> [EXERCISE INPUTS]
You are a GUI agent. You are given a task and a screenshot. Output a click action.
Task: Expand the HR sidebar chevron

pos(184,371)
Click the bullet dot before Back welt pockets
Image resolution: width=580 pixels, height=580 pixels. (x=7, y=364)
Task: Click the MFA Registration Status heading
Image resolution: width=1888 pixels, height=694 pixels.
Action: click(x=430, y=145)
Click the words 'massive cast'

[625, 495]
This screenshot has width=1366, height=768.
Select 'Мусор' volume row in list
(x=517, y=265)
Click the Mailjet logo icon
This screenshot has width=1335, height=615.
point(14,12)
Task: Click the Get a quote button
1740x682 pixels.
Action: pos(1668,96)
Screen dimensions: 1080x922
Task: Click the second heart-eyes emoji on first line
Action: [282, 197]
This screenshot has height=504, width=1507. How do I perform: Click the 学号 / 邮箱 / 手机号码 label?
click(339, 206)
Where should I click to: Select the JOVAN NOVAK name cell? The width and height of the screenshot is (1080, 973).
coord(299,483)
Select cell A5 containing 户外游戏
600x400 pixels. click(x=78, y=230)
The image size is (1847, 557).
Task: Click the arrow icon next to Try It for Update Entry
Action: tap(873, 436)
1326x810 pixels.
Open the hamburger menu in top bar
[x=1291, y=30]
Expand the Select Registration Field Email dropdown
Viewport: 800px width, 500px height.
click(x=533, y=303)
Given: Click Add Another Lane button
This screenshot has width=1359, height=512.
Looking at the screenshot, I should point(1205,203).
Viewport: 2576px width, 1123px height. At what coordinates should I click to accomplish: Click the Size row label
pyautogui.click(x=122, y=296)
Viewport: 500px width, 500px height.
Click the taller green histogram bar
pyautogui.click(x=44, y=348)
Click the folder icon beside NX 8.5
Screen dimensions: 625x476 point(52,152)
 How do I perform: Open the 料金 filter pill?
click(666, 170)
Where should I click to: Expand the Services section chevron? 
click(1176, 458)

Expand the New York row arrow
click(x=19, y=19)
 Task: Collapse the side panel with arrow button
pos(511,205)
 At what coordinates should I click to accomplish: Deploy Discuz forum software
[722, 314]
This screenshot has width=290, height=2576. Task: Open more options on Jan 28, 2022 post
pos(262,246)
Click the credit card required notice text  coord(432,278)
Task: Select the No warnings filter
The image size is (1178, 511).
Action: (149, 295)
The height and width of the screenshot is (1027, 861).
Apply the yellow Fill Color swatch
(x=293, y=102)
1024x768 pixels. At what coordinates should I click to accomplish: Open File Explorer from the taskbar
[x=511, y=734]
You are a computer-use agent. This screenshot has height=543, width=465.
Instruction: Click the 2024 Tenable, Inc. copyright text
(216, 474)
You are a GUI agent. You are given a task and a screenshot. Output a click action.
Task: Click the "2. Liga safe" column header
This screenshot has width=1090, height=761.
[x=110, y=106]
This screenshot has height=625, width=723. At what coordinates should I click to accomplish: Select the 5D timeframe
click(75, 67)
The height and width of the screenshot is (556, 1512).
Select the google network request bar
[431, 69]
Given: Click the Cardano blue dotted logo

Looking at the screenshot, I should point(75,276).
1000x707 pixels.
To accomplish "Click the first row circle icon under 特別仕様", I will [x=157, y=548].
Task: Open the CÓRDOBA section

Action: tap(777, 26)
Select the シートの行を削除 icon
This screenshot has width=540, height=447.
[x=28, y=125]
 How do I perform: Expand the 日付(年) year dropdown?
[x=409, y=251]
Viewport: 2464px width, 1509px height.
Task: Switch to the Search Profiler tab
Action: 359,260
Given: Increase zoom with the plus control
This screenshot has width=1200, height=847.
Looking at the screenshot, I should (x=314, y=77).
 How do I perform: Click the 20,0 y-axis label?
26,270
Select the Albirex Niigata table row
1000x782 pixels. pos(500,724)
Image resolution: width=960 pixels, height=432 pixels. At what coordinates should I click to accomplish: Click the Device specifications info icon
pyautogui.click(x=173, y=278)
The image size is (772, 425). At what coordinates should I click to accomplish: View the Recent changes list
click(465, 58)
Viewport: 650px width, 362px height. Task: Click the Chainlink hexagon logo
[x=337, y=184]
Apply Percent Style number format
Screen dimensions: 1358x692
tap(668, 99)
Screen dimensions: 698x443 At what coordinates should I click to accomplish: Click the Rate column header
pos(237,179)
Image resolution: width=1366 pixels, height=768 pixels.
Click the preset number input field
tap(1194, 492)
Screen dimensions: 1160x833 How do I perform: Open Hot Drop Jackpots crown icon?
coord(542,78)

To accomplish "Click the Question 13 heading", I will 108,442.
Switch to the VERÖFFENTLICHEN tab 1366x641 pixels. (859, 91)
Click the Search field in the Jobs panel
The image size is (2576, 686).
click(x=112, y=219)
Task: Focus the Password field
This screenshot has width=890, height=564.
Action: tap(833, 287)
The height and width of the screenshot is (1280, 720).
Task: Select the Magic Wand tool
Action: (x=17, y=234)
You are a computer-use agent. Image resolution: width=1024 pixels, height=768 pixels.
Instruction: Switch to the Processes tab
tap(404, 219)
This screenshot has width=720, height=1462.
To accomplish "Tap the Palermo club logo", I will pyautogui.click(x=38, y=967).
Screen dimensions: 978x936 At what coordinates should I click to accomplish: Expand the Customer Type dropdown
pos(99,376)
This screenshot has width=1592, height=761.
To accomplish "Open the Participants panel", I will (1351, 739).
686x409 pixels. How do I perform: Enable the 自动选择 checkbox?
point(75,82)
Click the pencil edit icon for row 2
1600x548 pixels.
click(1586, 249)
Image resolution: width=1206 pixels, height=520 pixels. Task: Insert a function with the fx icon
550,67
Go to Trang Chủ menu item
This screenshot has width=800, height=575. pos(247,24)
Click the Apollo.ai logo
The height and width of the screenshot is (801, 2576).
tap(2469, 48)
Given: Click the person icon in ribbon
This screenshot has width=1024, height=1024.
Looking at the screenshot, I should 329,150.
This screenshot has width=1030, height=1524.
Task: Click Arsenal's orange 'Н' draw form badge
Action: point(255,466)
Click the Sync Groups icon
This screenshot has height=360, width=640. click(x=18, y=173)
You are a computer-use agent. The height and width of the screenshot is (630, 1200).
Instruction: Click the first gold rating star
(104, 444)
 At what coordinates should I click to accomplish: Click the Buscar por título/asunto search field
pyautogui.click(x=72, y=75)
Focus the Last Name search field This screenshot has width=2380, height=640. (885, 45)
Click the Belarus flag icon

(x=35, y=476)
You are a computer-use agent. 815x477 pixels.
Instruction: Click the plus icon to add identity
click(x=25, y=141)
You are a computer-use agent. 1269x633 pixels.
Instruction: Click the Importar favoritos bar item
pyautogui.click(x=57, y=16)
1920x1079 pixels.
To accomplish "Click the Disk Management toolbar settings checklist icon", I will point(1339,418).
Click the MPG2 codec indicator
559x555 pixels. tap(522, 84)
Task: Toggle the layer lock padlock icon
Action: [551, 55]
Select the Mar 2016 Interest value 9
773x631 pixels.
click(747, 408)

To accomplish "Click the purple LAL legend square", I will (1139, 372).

> [REQUIREMENT] Everything from the line containing "The image size is (2576, 686)." through the line containing "You are a computer-use agent. Image" in the material above should be retyped exactly, both ends included, and nothing more.

> [FINAL ANSWER]
The image size is (2576, 686).
click(x=112, y=219)
Task: Focus the Password field
This screenshot has width=890, height=564.
Action: tap(833, 287)
The height and width of the screenshot is (1280, 720).
Task: Select the Magic Wand tool
Action: (x=17, y=234)
You are a computer-use agent. Image resolution: width=1024 pixels, height=768 pixels.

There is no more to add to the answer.